Maria Agresta © Opéra National de Paris/Andrea Messana
Maria Agresta © Opéra National de Paris/Andrea Messana

Soirée importante à Bastille ce soir, I Puritani faisait son entrée à l’Opéra par la grande porte, après l’avoir fait par la petite à l’Opéra Comique en 1987 (avec June Anderson quand même!). Bien que créée à Paris, en janvier 1835 au Théâtre Italien, l’œuvre a attendu 152 ans pour entrer au répertoire de l’Opéra, et 177 ans pour entrer dans la salle principale…pour un des chefs d’oeuvre du répertoire italien, ça n’est pas si mal.
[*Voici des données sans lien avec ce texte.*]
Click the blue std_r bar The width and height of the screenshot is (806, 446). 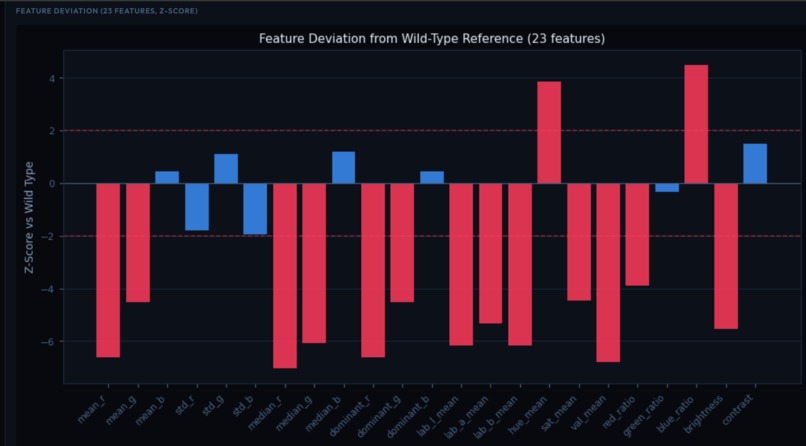(197, 207)
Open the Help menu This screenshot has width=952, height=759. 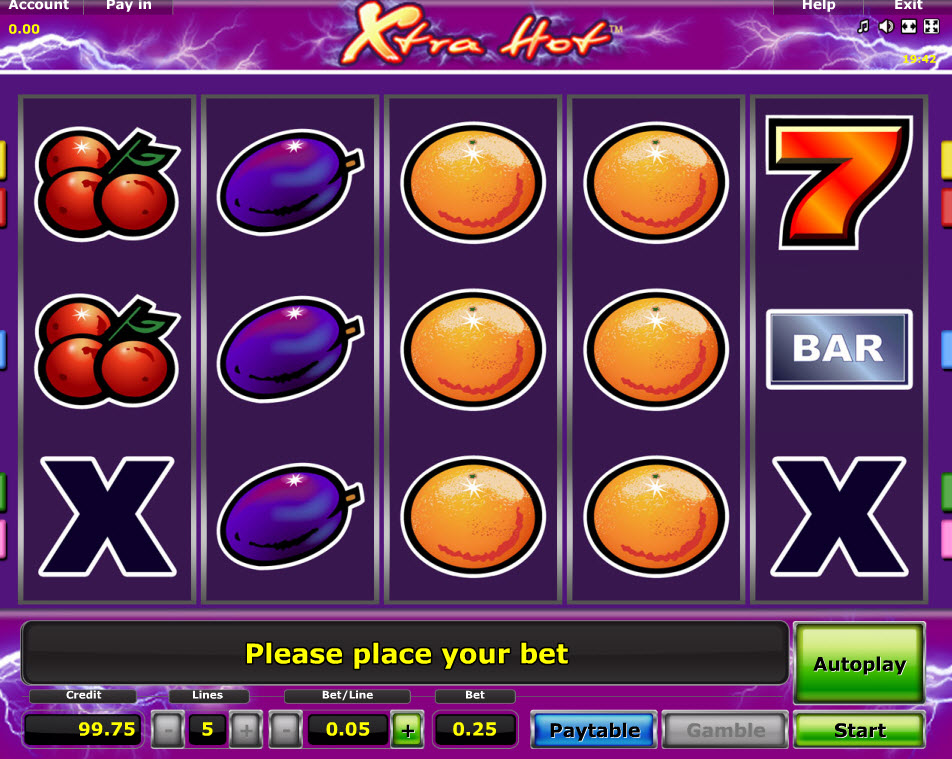tap(818, 5)
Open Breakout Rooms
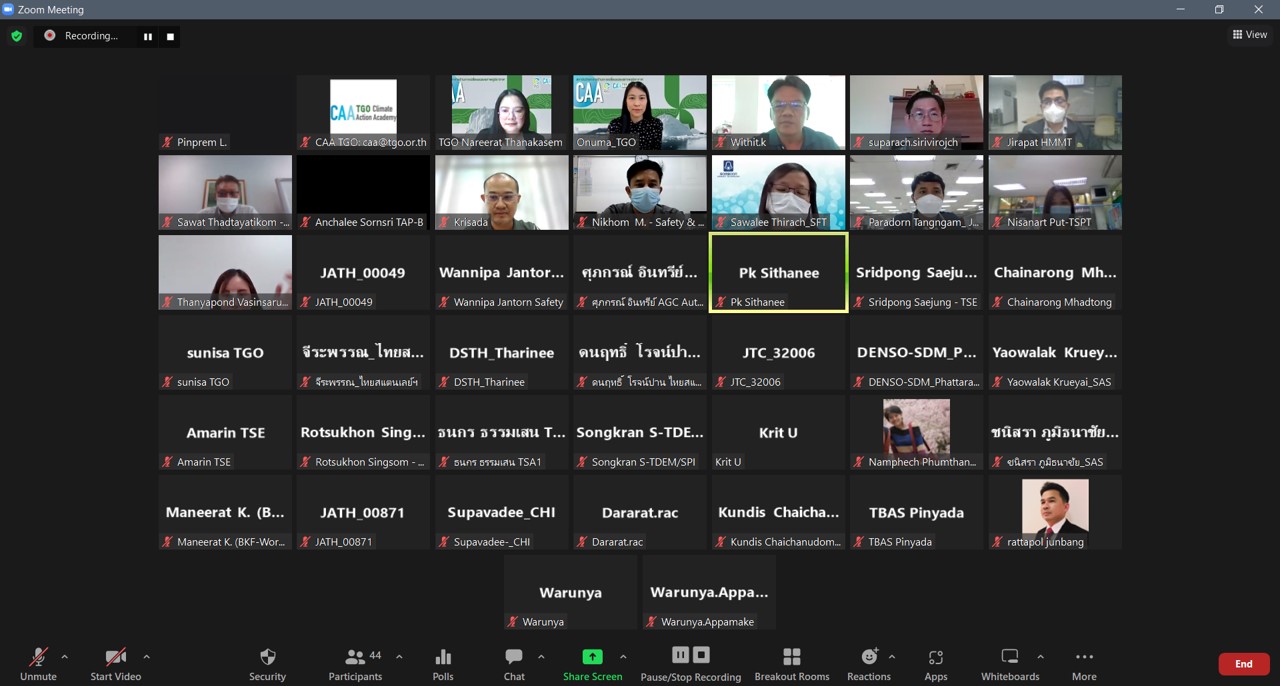Screen dimensions: 1280x686 click(x=791, y=663)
L’histoire est assez simple: sur fond de luttes entre les partisans de Cromwell et les partisans de la monarchie, une jeune fille, Elvira, est amoureuse d’un beau et courageux chevalier, Arturo (ténor); alors qu’elle devait épouser un autre noble, Riccardo (baryton) finalement son père accepte qu’elle convole avec son aimé. Mais voilà, l’être aimé est si courageux que le jour du mariage, il plante là sa fiancée pour aller sauver la reine, prisonnière en secret dans le château: aux yeux des partisans de Cromwell, et aux yeux d’Elvira, c’est un traître . La jeune fille en devient folle, mais il reviendra, et en le revoyant elle retrouvera la raison. Traître condamné à mort, Arturo sera amnistié à la faveur de la victoire définitive de Cromwell, tout est bien qui finit bien et embrassons-nous Folleville.
Pour le bel canto romantique, il faut d’abord les voix, ensuite un chef qui les soutienne, et enfin (accessoirement) un metteur en scène. Il faut bien dire que ce répertoire n’est pas vraiment le chéri du Regietheater, du théâtre tout court d’ailleurs. À part Andrei Serban avec Lucia di Lammermoor, et quelques autres travaux qui essaient de tirer de ces oeuvres assez convenues un spectacle cohérent, la plupart du temps, on a droit à un travail au mieux illustratif. Laurent Pelly n’est pas un révolutionnaire de la scène, mais c’est un homme à idées, plein d’humour, qui a laissé à la postérité dans ce répertoire  une Fille du Régiment (Donizetti) qui a fait le tour du monde.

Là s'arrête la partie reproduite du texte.